Long after Davion's death, mothers of the Yazoo tribe used to carry their children to the place where he loved to administer the sacrament of baptism. There these simple creatures, with many ceremonies of a wild nature, partaking of their new Christian faith and of their old lingering Indian superstitions, invoked and called down the benedictions of Father Davion upon themselves and their families. For many years that spot was designated under the name of Davion's Bluff. In recent times Fort Adams was constructed where Davion's chapel formerly stood, and was the cause of the place being more currently known under a different appellation.

IN

THE TREE OF THE DEAD.

[From the Same.]

N a lot situated at the corner of Orleans and Dauphine streets, in the city of New Orleans, there is a tree which nobody looks at without curiosity and without wondering how it came there. For a long time it was the only one of its kind known in the state, and from its isolated position it has always been cursed with sterility. It reminds one of the warm climes of Africa or Asia, and wears the aspect of a stranger of distinction driven from his native country. Indeed, with its sharp and thin foliage, sighing mournfully under the blast of one of our November northern winds, it looks as sorrowful as an exile. Its enormous trunk is nothing but an agglomeration of knots and bumps, which each passing year seems to have deposited there as a mark of age, and as a protection against the blows of time and of the world. Inquire for its origin, and every one will tell you that it has stood there from time immemorial. A sort of vague but impressive mystery is attached to it, and it is as superstitiously respected as one of the old oaks of Dodona. Bold would be the axe that should strike the first blow at that foreign patriarch; and if it were prostrated to the ground by a profane hand, what native of the city would not mourn over its fall, and brand the act as an unnatural and criminal deed? So, long live the date-tree of Orleans street-that time-honored descendant of Asiatic ancestors!

In the beginning of 1727, a French vessel of war landed at New Orleans a man of haughty mien, who wore the Turkish dress, and whose whole attendance was a single servant.
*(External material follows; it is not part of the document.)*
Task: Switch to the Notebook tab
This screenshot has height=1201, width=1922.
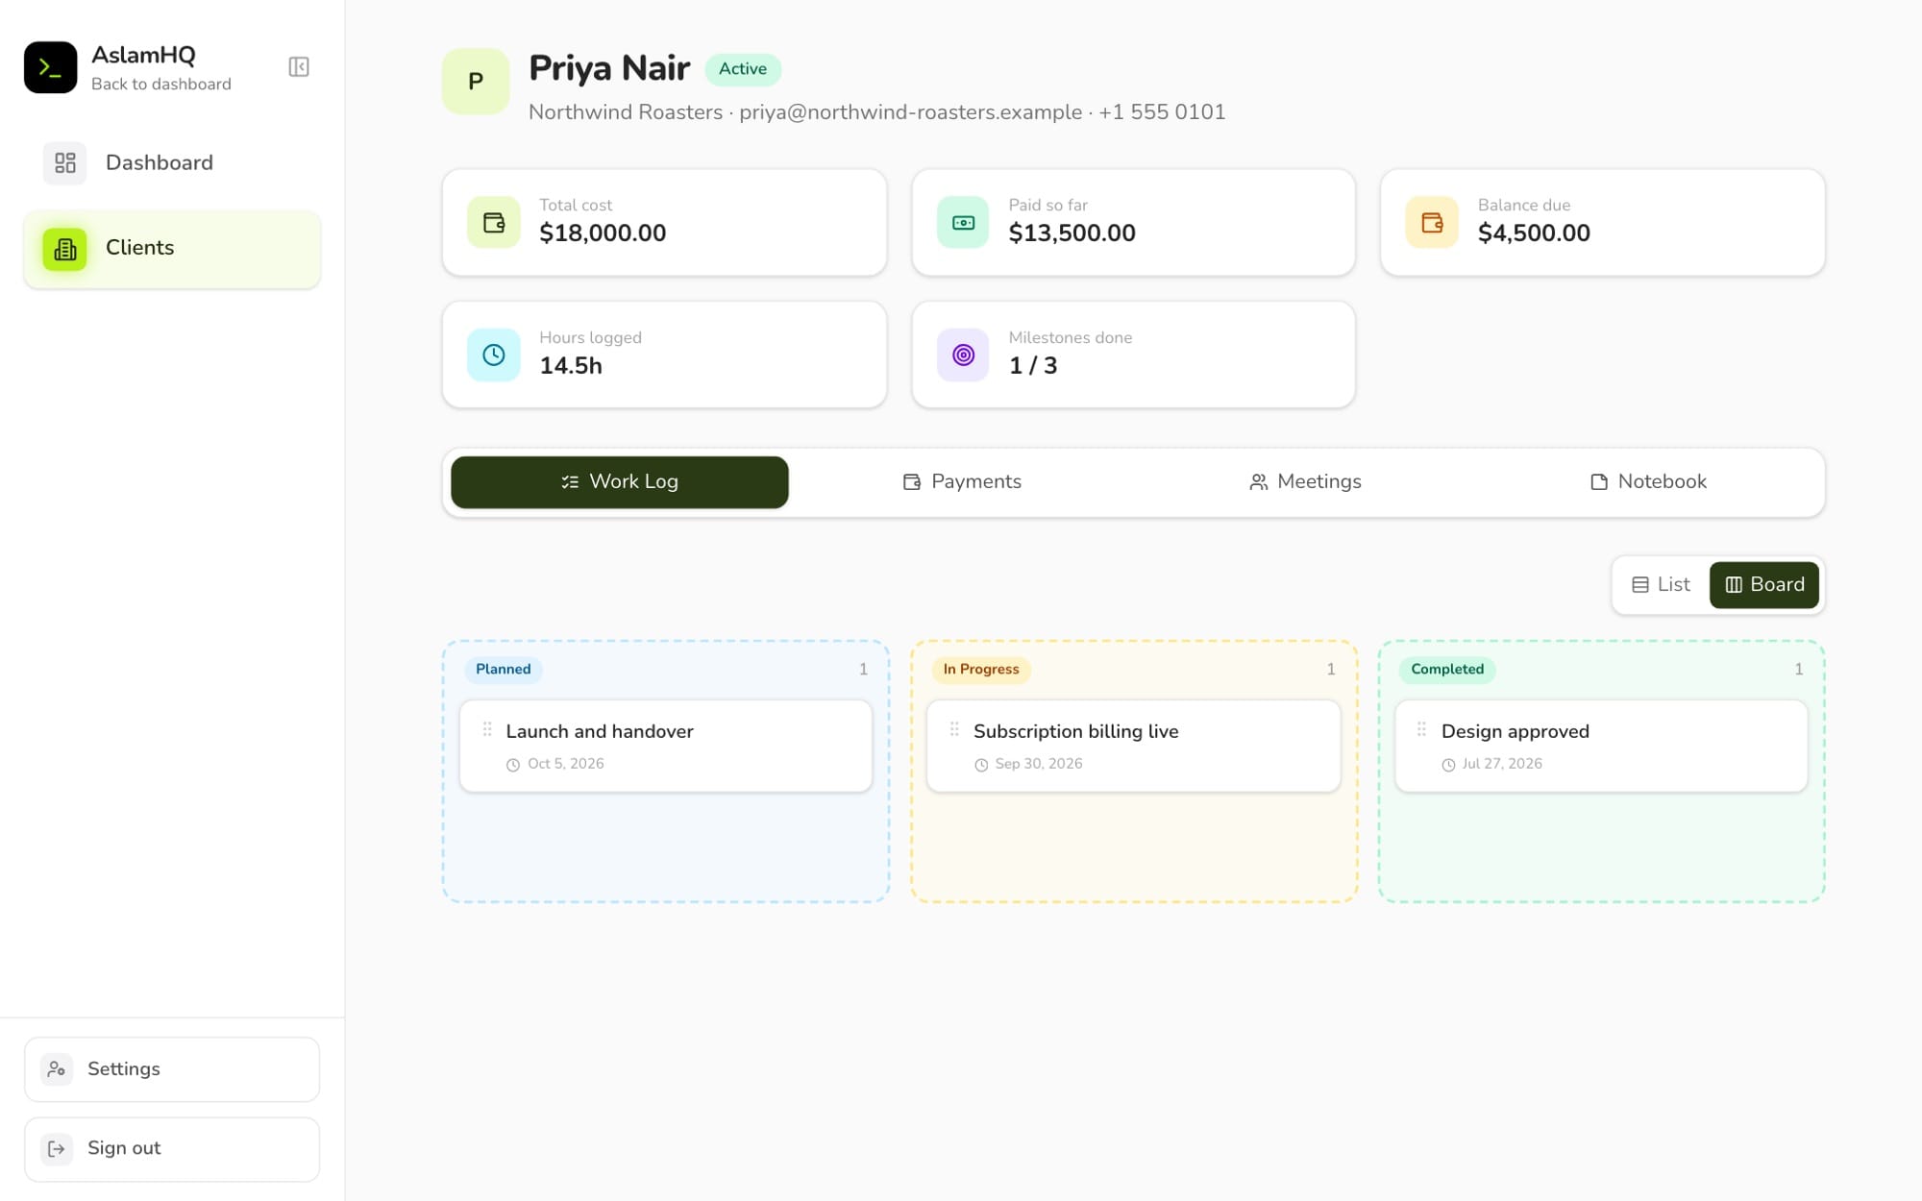Action: tap(1647, 482)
He was received by the governor with the highest distinction, and was conducted by him to a small but comfortable house with a pretty garden, then existing at the corner of Orleans and Dauphine streets, and which, from the circumstance of its being so distant from other dwellings, might have been called a rural retreat, although situated in the limits of the city. There the stranger, who was understood to be a prisoner of state, lived in the greatest seclusion; and although neither he nor his attendant could be guilty of indiscretion, because none understood their language, and although Governor Périer severely rebuked the slightest inquiry, yet it seemed to be the settled conviction in Louisiana, that the mysterious stranger was a brother of the Sultan, or some great personage of the Ottoman empire, who had fled from the anger of the vicegerent of Mohammed, and who had taken refuge in France. The Sultan had peremptorily demanded the fugitive, and the French government, thinking it derogatory to its dignity to comply with that request, but at the same time not wishing to expose its friendly relations with the Moslem monarch, and perhaps desiring, for political purposes, to keep in hostage the important guest it had in its hands, had recourse to the expedient of answering that he had fled to Louisiana, which was so distant a country that it might be looked upon as the grave, where, as it was suggested, the fugitive might be suffered to wait in peace for actual death, without danger or offence to the Sultan. Whether this story be true or not is now a matter of so lit tle consequence that it would not repay the trouble of a strict historical investigation.

The year 1727 was drawing to its close, when on a dark, stormy night the howling and barking of the numerous dogs in the streets of New Orleans were observed to be fiercer than usual, and some of that class of individuals who pretend to know everything, declared that, by the vivid flashes of the lightning, they had seen swiftly and stealthily gliding toward the residence of the unknown a body of men who wore the scowling appearance of malefactors and ministers of blood. There afterward came also a report that a piratical-looking Turkish vessel bad been hovering a few days previous in the bay of Barataria. Be it as it may, on the next morning the house of the stranger was deserted. There were no traces of mortal struggle to be seen; but in the garden the earth had been dug, and there was the unmistakable indication of a recent grave. Soon, however, all doubts were removed by the finding of an inscription in Arabic characters, engraved on a marble tablet, which was subsequently sent to France. It ran thus: "The justice of heaven is satisfied, and the date-tree shall grow on the traitor's tomb.

« PreviousContinue »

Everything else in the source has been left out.